Six months after the Florida Legislature rejected his request for $250 million in new business incentive funding, Gov. Rick Scott plans to again put money for incentives near the top of his 2017 legislative agenda.

  • Gov. Scott released proposal of $85 million in business incentives
  • Six months ago his request for $250 million was rejected
  • He's widely expected to launch a 2018 U.S. Senate campaign

A proposal the governor unveiled this week calls on lawmakers to approve $85 million in new incentive funding for Enterprise Florida, the economic development agency that has come under fire for doling out taxpayer money to corporations whose promises of new jobs never materialized.

Acknowledging that Enterprise Florida "needs to be reformed," Scott said in a statement announcing the proposal that "Florida has to compete with 49 other states and global markets across the world for jobs and I will fight to make sure we have every available tool to remain competitive."

There are already signs that Scott's funding request could be dead on arrival, at least in the fiscally conservative Florida House. Within hours of the governor's announcement, the incoming House speaker, Rep. Richard Corcoran (R-Land O'Lakes), declared his opposition.

"The government engaging in social engineering to pick winners and losers that benefit the one percent is a bad deal for Florida taxpayers," Corcoran said. "There will not be any corporate welfare in the House budget."

As humiliating as his defeat at the hands of the legislature this year was, a second strikeout could prove particularly damaging to Scott's political prospects. He's widely expected to launch a 2018 U.S. Senate campaign, but the Republican nomination may not be his for the taking. Some GOP operatives see the relatively unpopular second-term governor as vulnerable to a primary challenge, a threat that could intensify in the wake of another disappointing legislative session scorecard.

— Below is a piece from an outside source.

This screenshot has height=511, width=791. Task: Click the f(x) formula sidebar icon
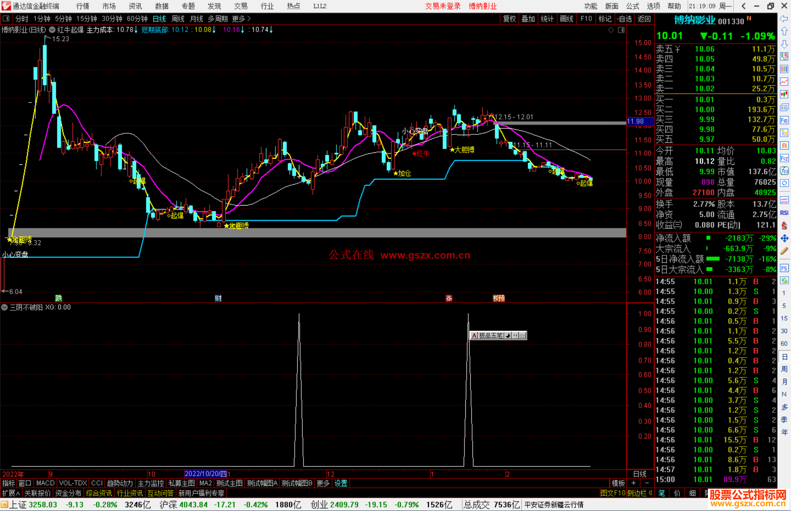point(784,171)
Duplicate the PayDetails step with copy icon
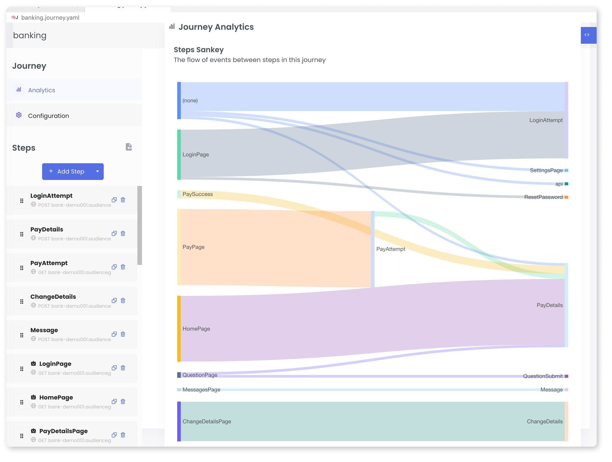The width and height of the screenshot is (612, 462). [114, 233]
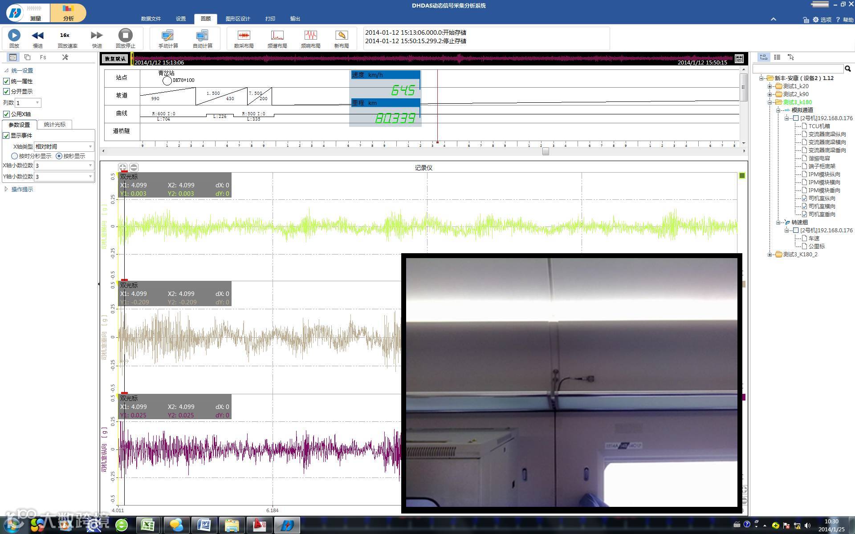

Conservative orthodoxy on the effectiveness of government-sponsored business incentives is changing, too. As revelations of Enterprise Florida's deals gone bad have continued to mount, the Tea Party wing of the Republican Party has revolted.

"It's all done, you know, shaking hands in a smoky room somewhere, and then, we see what we're seeing now, where companies are able to bilk the taxpayers, put the money in their pocket, and then leave the state," said Florida AFL-CIO lobbyist Rich Templin, who counts a growing number of fiscal conservatives as strange bedfellows in the fight against incentives.

Scott does have at least one powerful ally, however: the incoming Senate Budget Chief, Sen. Jack Latvala (R-Clearwater), who on Friday threw his support behind the governor's request.

"All my polls that I take or see says that economic development and jobs is still the number one thing on people's minds," Latvala said. "If we're going to have economic development, if we're going to have a jobs effort, we need to fund it."